La velocità con cui questi eventi stanno accadendo, e il fatto che i presunti attacchi non hanno un obbiettivo ben preciso, ha già portato Washington a chiudere 25 ambasciate americane in suolo straniero per precauzione.

La decisione sarebbe scaturita in seguito a minacce contenute in una conversazione elettronica intercettata tra due leader di al-Qaeda. La posizione è stata adottata sullo sfondo di una crescente ostilità tra gli Stati Uniti e i gruppi jihadisti, principalmente in Yemen, che ha visto un’escalation negli ultimi 18 mesi.

Secondo il New York Times, la conversazione avvenuta la scorsa settimana tra Ayman al-Zawahiri, successore di Osama Bin-Laden alla guida di al-Qaeda, e Nasser al-Wuhayshi, capo di ‘Al-Qaeda nella Penisola Araba’ (AQAP), conteneva l’ordine di attaccare obbiettivi americani domenica scorsa. Sarebbe questo il motivo per cui venerdì 2 agosto gli Stati Uniti avrebbero chiuso le proprie ambasciate per il fine settimana. Tra queste, ieri si è appreso che ben 19 rimarranno chiuse addirittura fino al prossimo sabato.

Dutch Ruppersberger, il rappresentante democratico presso la commissione per l’intelligence della camera dei Rappresentanti americana, ha dichiarato ad Al Jazeera che “le informazioni di cui gli Stati Uniti sono in possesso indicano che ‘al-Qaeda nella penisola Araba’ sta pianificando un attacco di vaste proporzioni.” Il presidente della stessa commissione, Michael McCaul, si spinge oltre: “È la minaccia più concreta dopo quella dell’11 settembre 2001.”

Le ambasciate e sedi consolari americane chiuse fino al 10 agosto sono quelle di Abu Dhabi, Amman, Cairo, Riyadh, Dharhan, Jeddah, Dubai, Kuwait, Manama, Muscat, Sanaa, Tripoli, Antanarivo, Bujumbura, Djibouti, Khartoum, Kigali e Port Louis. L’allarme è accompagnato da un’allerta a tutti i cittadini americani di non viaggiare verso lo Yemen e, invece, di lasciare il paese per coloro presenti nell’area.

COMPITO 1 => Riscrivi in forma più breve il paragrafo del brano che inizia con "Secondo il New York Times", senza perdere i fatti principali.
COMPITO 2 => Quante ambasciate americane in suolo straniero ha chiuso Washington per precauzione, secondo il brano?
Le righe qui sotto sono materiale a sé, separato dal brano.

CONTENUTO DEI DATI =>
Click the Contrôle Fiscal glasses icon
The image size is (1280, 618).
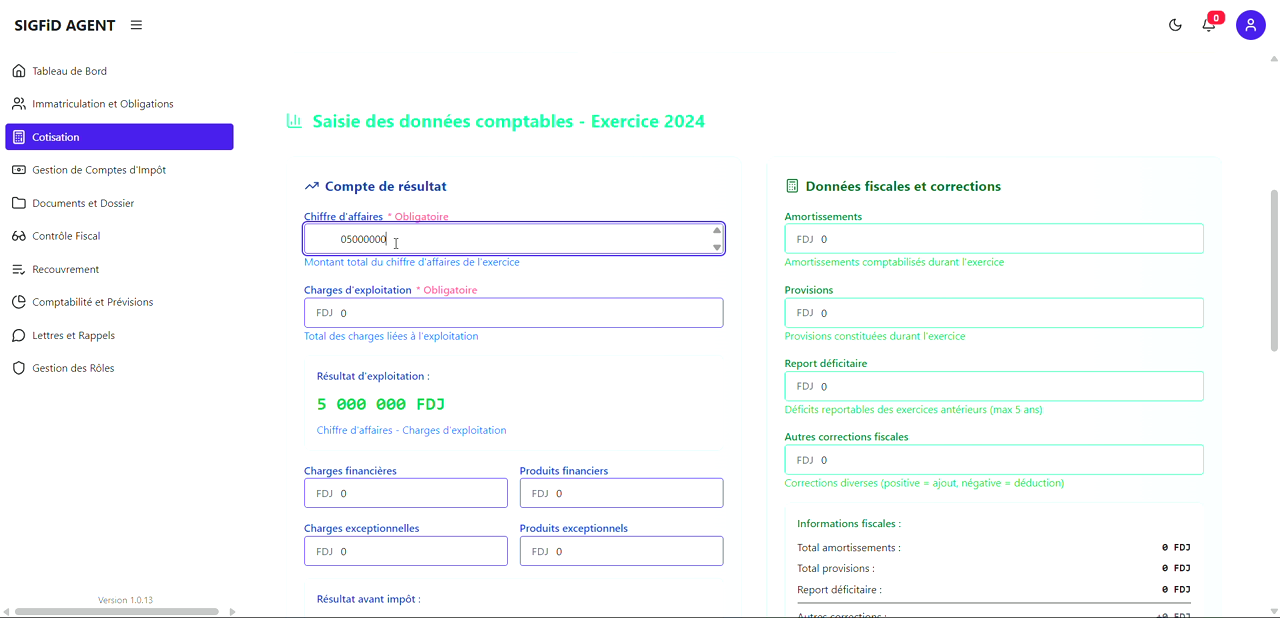click(x=17, y=235)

RISULTATO 1 => Per il New York Times, la scorsa settimana Ayman al-Zawahiri, successore di Bin Laden alla guida di al-Qaeda, e Nasser al-Wuhayshi, capo di AQAP, hanno avuto una conversazione con l'ordine di attaccare obbiettivi americani domenica scorsa. Per questo venerdì 2 agosto gli Stati Uniti avrebbero chiuso le ambasciate per il fine settimana, e 19 di esse resteranno chiuse fino al prossimo sabato.

RISULTATO 2 => 25.